Perubahan pengetahuan masyarakat, bertambahnya jumlah penghuni dan berubahnya faktor-faktor eksternal lainya (seperti faktor keamanan, geografis, dan topografis) menyebabkan perubahan terhadap fungsi dan bentuk fisik rumah adat. Hanya saja, konsep pembangunannya seperti arsitektur, tata ruang, dan polanya tetap menampilkan karakteristik tradisionalnya yang dilandasi oleh nilai-nilai filosofis yang ditransmisikan secara turun temurun.

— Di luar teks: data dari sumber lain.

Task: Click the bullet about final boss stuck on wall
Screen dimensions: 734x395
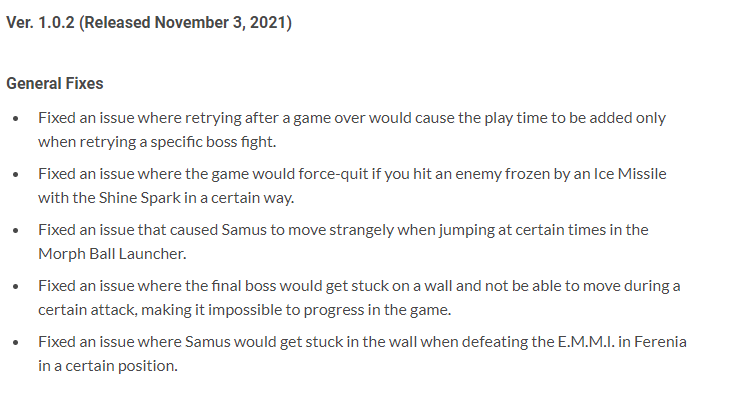Action: (x=360, y=298)
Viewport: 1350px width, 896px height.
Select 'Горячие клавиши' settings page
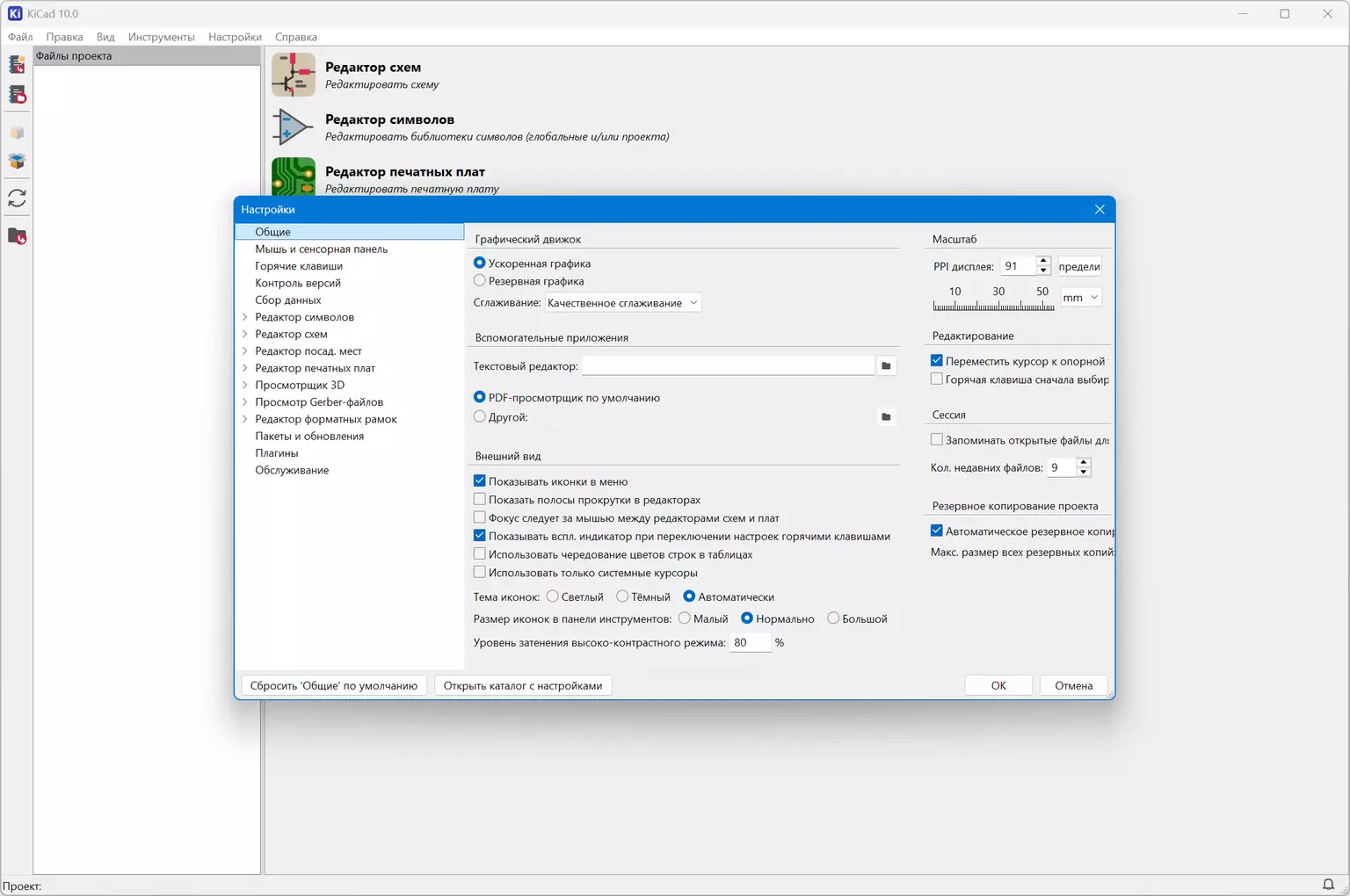299,266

Untuk menjaga lestarinya rumah adat mereka dari gilasan arsitektur modern, para orang tua biasanya mengatakan kepada anak-anaknya yang hendak membangun rumah dengan ungkapan: “Kalau mau tetap tinggal di sini, buatlah rumah seperti model dan bahan bangunan yang sudah ada. Kalau ingin membangun rumah permanen seperti rumah-rumah di kampung-kampung lain pada umumnya, silakan keluar dari kampung ini.” Demikianlah cara orang Sasak menjaga eksistensi rumah adat mereka, yaitu dengan cara melembagakan dan mentransmisikan pengetahuan dan nilai-nilai yang terkandung di dalamnya.

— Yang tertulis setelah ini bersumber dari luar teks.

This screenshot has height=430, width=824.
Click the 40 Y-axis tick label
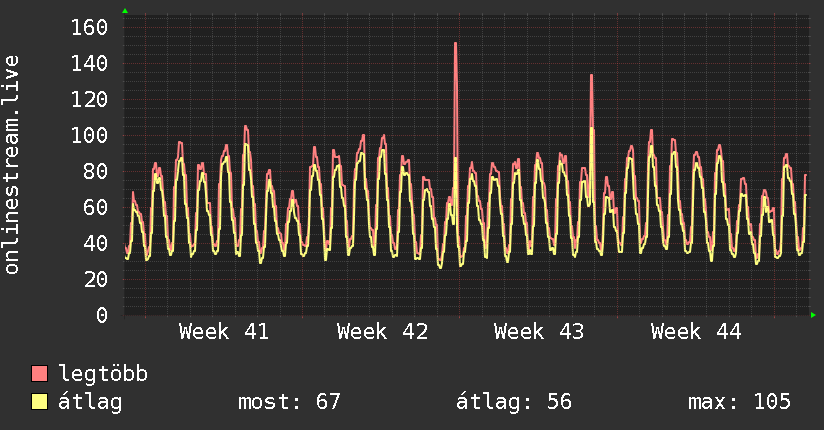(95, 243)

2. Peralatan, Waktu dan Pemilihan Tempat

a. Peralatan untuk Membangun Rumah

Peralatan yang harus dipersiapkan untuk membangun rumah, diantaranya adalah:

Kayu-kayu penyangga.

Bambu.

Bedek, anyaman dari bambu untuk dinding.

Jerami dan alang-alang, digunakan untuk membuat atap.

Kotaran kerbau atau kuda, sebagai bahan campuran untuk mengeraskan lantai.

Getah pohon kayu banten dan bajur.

Abu jerami, digunakan sebagai bahan campuran untuk mengeraskan lantai.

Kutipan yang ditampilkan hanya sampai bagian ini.